→ WHAT YOU WILL DO
Report every line of the records beneath this task that holds the string "computer".

Collected data entries
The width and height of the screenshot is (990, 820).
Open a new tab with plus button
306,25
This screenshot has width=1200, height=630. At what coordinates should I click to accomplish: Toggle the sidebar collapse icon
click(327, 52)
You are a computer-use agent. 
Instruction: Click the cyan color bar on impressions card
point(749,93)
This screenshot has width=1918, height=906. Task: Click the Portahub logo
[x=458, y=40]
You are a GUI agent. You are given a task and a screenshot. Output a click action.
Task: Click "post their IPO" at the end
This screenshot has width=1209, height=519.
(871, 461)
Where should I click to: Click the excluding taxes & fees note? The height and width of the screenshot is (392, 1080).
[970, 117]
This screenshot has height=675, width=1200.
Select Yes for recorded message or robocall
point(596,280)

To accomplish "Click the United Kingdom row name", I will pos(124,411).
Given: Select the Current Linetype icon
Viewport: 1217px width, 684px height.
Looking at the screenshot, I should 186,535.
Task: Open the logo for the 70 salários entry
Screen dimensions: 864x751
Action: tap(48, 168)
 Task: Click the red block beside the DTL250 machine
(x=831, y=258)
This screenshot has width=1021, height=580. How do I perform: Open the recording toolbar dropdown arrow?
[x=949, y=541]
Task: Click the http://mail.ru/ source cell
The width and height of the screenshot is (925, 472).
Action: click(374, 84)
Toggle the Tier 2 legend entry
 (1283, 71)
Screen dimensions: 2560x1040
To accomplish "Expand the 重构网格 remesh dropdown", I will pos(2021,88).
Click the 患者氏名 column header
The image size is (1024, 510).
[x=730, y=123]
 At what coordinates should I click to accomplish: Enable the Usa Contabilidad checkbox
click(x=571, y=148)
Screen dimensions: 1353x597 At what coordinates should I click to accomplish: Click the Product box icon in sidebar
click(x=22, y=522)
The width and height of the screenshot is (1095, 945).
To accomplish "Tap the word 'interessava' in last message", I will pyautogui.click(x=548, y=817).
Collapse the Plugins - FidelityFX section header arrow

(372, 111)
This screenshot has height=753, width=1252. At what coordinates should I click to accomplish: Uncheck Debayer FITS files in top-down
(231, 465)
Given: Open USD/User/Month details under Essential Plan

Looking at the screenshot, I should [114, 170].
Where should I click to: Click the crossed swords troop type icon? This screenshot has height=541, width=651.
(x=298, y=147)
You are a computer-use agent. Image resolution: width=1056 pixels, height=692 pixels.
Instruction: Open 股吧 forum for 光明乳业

→ EXERCISE ANSWER
You are a computer-use agent. 
You are a computer-use agent. Image resolution: width=1056 pixels, height=692 pixels.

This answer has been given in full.